» Brief
Your task is to transcribe, word for word, the line containing "Click the Book now link" and all lines that follow it to the end of the entries. Leave out the pictures.
⁂
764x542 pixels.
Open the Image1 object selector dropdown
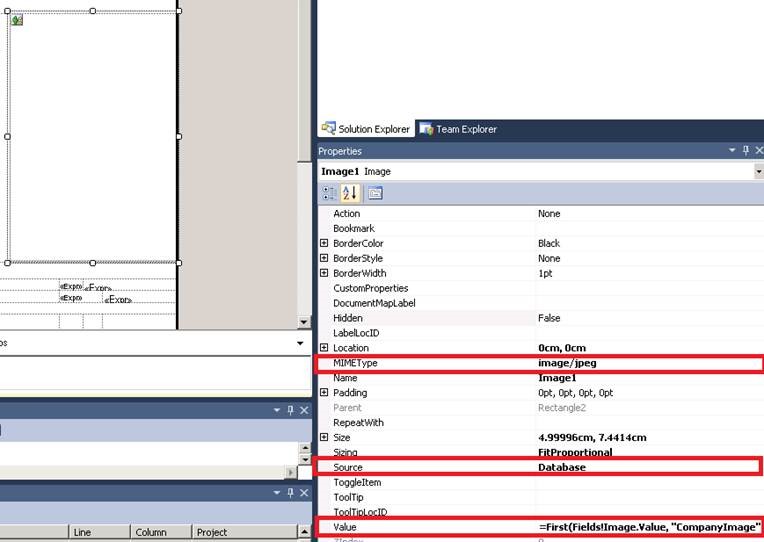pyautogui.click(x=758, y=171)
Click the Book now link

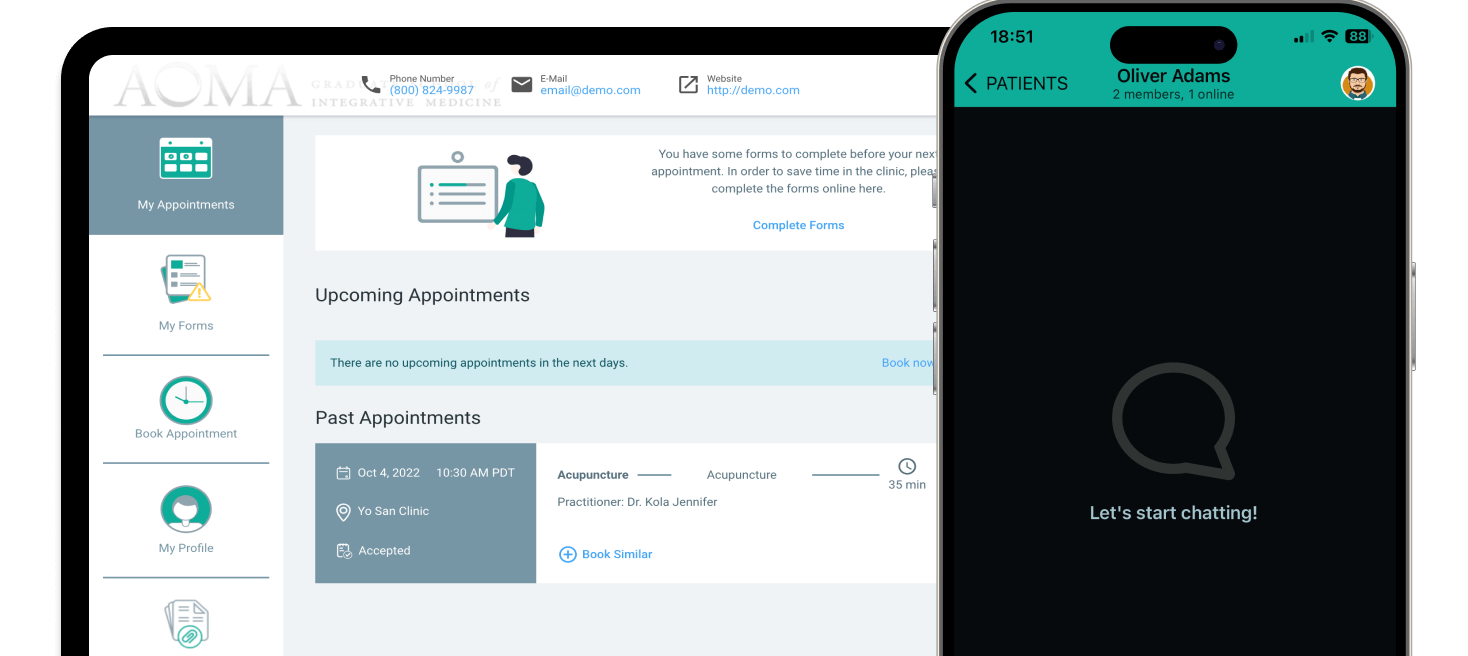click(906, 363)
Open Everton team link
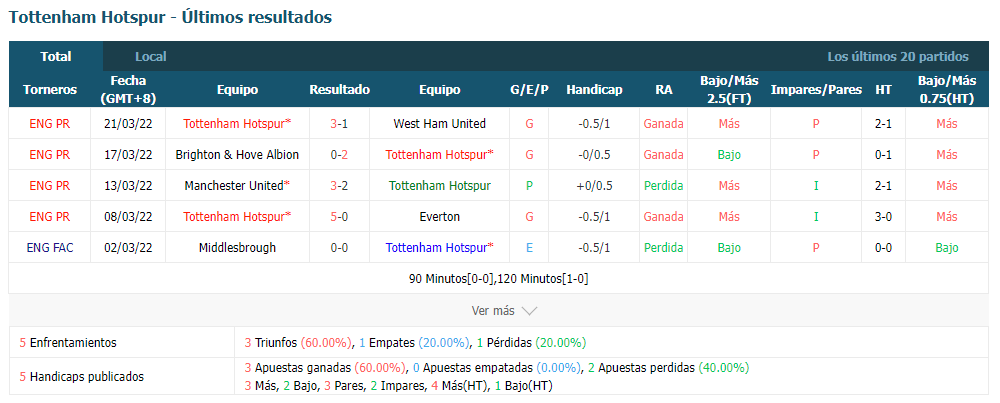 tap(439, 217)
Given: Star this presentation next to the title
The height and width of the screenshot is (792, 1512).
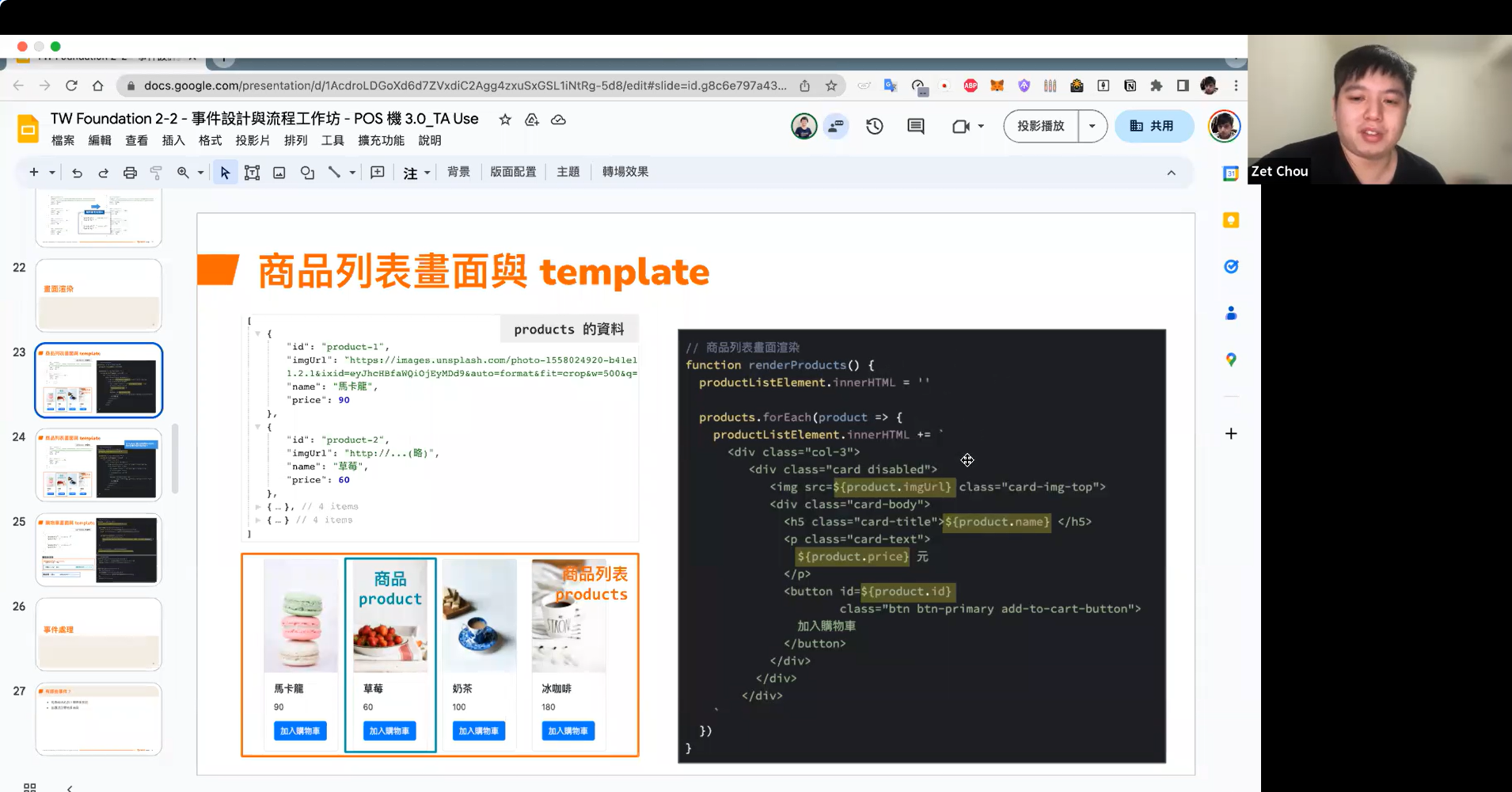Looking at the screenshot, I should click(x=505, y=120).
⁂
» Task answer
Click the Book now link

click(906, 363)
Open Everton team link
 tap(439, 217)
Given: Star this presentation next to the title
The height and width of the screenshot is (792, 1512).
Looking at the screenshot, I should click(x=505, y=120).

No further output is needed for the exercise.